Kaspersky Lab, a security company, has also published the similarities. The Lazarus group was linked to the 2014 hack of Sony Pictures and attacks on banks around the world.
The latest observations are still a long way from determining whether North Korean hackers were behind the recent global cyberattack, but they demonstrate how researchers go about finding who is to blame. One way is to investigate the code and compare it to samples that known hackers have used in the past.
According to Amanda Rousseau, malware researcher at security firm Endgame, it's difficult to catch cybercriminals. Further, it will be hard to find patient zero, or the first victim that kicked off the spread of the virus.
The WannaCry ransomware took computers hostage by encrypting their files and requiring payment to unlock them. It leveraged a Windows vulnerability leaked in a trove of hacking tools believed to belong to the NSA. The ransomware mostly affects businesses and large organizations that use a Windows tool that enables file-sharing.
Microsoft released a patch for the vulnerability in March.
Rousseau says the malware code indicates there are at least two different parties responsible for it because there are two pieces of the attack that are coded differently. The ransomware itself was not hard to reverse engineer, she said, and indicates that a less experienced person wrote it.
Multiple government agencies are committed to tracking down the perpetrators.
Finding out who is responsible is called "attribution." And it is very hard to do. Researchers look for certain identifiable pieces of code or clues on how it was executed, such as text strings or site registrations. But there are tools that hackers use to throw investigators off their tracks. Often, malware code is publicly available, or it can be purchased on digital black markets.
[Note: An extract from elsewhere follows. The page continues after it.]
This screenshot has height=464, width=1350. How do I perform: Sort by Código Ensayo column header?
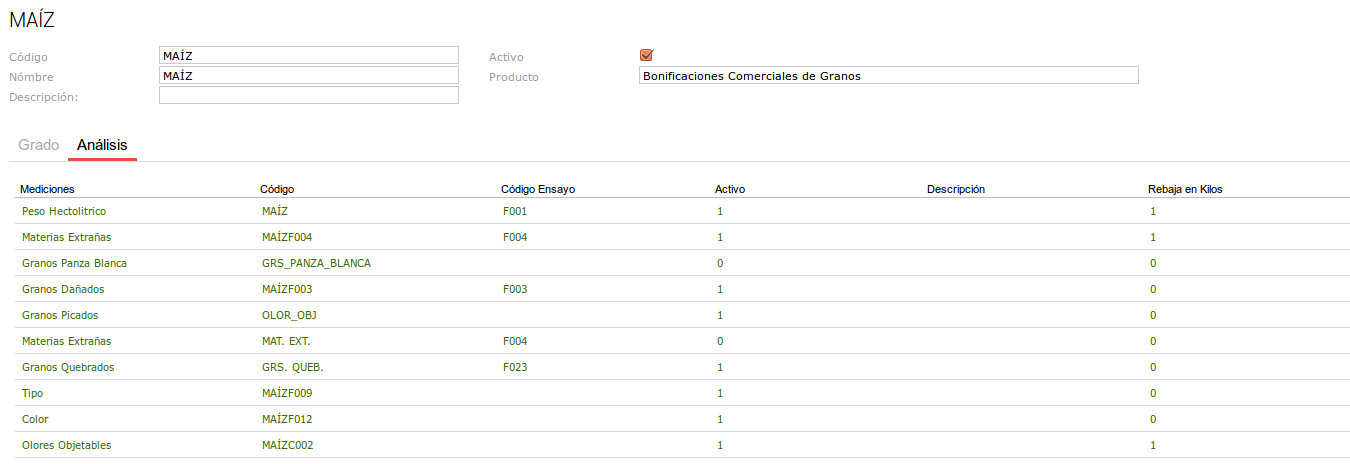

According to Michael Flossman, researcher at security firm Lookout, examining the victims can help narrow down the perpetrators -- but in the case of WannaCry, hundreds of thousands of machines were affected and there weren't a ton of similarities in who was hit.
The hackers responsible have not received much in return for their efforts. While the ransomware took down hospitals and critical infrastructure, it's made less than $60,000 in ransom. Security researchers and government agencies have advised businesses not to pay the ransom.
Researchers are piecing together where WannaCry came from, and some insight into how hackers used the leaked Microsoft vulnerabilities could be found on the dark web.